As the business owner, how do you handle such situations? Immediacy tells us to take care of it right then and there. Hang up the phone. Throw them out of the building. Or ban their business forever. To react in the very way your customer has done, and by fighting fire with fire – in level of rage, and with impending results.
When taking time to evaluate the situation, however, it becomes clear that this is a reaction that will hurt, not help. It will make you, the business owner, lose out on customers and monetary gain, it will make you look bad to others, and in all honesty, it won’t make you feel nearly as good as you’d think. (Trust us, we’ve heard from plenty of “we had to stand up for ourselves” type of professionals.) Which is why, instead, these difficult customers must be treated with respect. No matter how impossible that might seem at the time. You never know who they might know, or who will see the interaction and be impressed, rather than horrified by a bout of daily drama – that was escalated by a local business owner.
To Play Well:
Get a Game Face
Of course it’s hoped that such interactions won’t happen often. (Or at all.) But if/when it does happen, it’s important to know how to react. To stay calm and actually listen to what the customer is saying – even if they’re saying it loudly, or are talking logic that makes no sense. Smile politely and make the necessary comments to show pleas are being heard, and you’re doing your best to accommodate their needs.
Follow Up
If at all possible, actually take the steps to right a “wrong.” The most difficult of them all will be asking for something that inevitably can’t be done. But that doesn’t mean a gift card or note of thanks won’t break some serious ground. Of course, reasoning should always be explained, too; even if they still aren’t happy you’ll fully know all angles were approached with this hard-to-please shopper.
Take Notes
As soon as a situation gets heated, it’s a good idea to start keeping a record of events. This can be a notebook or a computer file, so long as details are included. That way, should something escalate, you can show when conversations took place, what was said, and what was done to try and resolve said issue. Saving emails or phone records can also help further your case.

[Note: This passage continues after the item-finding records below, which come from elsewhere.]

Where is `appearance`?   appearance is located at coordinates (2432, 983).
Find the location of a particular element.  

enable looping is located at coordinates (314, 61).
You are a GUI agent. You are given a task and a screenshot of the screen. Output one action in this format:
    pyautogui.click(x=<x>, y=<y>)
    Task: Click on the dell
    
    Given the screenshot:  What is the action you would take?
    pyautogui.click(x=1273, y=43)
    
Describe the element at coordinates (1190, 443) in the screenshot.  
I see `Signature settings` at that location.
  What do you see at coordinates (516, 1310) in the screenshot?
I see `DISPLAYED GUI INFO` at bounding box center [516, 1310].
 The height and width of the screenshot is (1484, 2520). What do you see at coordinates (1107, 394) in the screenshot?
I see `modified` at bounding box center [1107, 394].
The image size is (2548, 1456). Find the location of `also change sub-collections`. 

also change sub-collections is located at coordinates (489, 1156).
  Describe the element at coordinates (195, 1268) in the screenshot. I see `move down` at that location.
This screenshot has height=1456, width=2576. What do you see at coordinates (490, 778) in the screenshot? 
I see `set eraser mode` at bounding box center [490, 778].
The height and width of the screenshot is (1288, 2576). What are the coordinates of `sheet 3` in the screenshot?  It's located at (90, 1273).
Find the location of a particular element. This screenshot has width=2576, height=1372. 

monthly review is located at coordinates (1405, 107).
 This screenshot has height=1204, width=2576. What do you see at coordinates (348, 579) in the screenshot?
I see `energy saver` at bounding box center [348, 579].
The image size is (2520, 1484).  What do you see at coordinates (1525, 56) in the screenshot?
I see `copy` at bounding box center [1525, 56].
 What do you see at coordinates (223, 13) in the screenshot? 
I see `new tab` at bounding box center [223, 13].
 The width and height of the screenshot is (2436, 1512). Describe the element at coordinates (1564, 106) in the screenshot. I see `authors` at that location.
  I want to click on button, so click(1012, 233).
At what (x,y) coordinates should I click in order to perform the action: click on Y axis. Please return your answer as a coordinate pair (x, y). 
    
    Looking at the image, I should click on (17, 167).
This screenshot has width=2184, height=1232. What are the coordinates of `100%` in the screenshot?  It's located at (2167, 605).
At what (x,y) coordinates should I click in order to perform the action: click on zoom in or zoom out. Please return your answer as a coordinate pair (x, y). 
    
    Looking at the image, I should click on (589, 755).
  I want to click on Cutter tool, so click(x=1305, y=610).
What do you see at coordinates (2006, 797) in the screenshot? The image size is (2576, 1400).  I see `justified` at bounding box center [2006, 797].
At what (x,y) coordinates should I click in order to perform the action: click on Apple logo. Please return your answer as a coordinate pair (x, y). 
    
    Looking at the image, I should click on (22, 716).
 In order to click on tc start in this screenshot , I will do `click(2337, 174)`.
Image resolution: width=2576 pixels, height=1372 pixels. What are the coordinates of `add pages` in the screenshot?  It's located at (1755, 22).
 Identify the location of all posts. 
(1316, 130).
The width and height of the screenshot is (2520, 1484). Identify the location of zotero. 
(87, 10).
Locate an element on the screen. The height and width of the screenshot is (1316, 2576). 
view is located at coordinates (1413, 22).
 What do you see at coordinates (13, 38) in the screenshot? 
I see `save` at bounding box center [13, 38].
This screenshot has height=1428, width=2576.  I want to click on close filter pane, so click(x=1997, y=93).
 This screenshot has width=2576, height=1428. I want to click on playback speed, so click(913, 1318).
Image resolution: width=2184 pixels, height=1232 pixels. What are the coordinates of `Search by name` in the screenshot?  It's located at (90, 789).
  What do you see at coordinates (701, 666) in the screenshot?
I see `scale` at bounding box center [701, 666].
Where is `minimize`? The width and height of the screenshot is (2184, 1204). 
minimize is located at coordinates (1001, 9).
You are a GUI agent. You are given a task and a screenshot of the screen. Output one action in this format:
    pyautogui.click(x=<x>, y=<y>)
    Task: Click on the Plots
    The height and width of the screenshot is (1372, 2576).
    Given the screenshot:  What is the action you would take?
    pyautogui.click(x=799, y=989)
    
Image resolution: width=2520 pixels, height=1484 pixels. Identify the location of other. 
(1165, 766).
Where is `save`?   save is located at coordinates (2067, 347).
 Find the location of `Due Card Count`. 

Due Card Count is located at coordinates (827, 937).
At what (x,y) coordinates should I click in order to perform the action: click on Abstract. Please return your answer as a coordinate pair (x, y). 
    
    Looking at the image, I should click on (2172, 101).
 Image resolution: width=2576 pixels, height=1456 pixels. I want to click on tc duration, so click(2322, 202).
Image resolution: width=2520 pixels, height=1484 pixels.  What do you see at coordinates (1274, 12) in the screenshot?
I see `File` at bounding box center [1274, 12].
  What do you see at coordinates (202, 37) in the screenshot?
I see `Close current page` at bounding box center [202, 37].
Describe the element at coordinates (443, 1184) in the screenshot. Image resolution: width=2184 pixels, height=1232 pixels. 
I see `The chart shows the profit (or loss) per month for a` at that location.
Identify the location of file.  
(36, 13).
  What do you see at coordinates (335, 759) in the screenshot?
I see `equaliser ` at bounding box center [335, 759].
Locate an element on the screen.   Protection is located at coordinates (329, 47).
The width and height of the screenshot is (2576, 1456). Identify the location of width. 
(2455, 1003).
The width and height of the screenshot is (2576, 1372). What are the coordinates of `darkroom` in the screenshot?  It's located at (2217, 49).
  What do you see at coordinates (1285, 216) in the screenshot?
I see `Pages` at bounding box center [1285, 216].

Should something get especially dicey, it’s best to contact your lawyer about what should/shouldn’t be said. They’ll also be likely to limit interaction and keep their own records of when and what each conversation entailed.
Let the Anger Out
It helps, we swear. Even if you can’t react the way you want to, to the person you want to. Every little bit of venting can collectively cool your jets. Write a nasty email (in a Word document, lest it get accidentally sent to the deserving party … or anyone). Call up a trusted friend or your significant other and rant, without mentioning names or specifics. Or simply expend some energy and let the body eliminate its tension through exercise and burned calories. Each of the above (or your own special preference) will leave you less stressed and more equipped to deal with those who are unwilling to compromise.
Take Steps to Communicate
In some cases, folks are just downright impossible. No matter what you do or may have done, they just won’t be happy. It’s not a situation that’s ideal, but one that still happens. In other cases, however, a change here or there may have helped to seriously diffuse a sour deal. Work on locating those adjustments and incorporating them into everyday business. Simply by communicating with others – letting them know what’s available, or asking how something could have been made better – you can create a happier experience for all involved.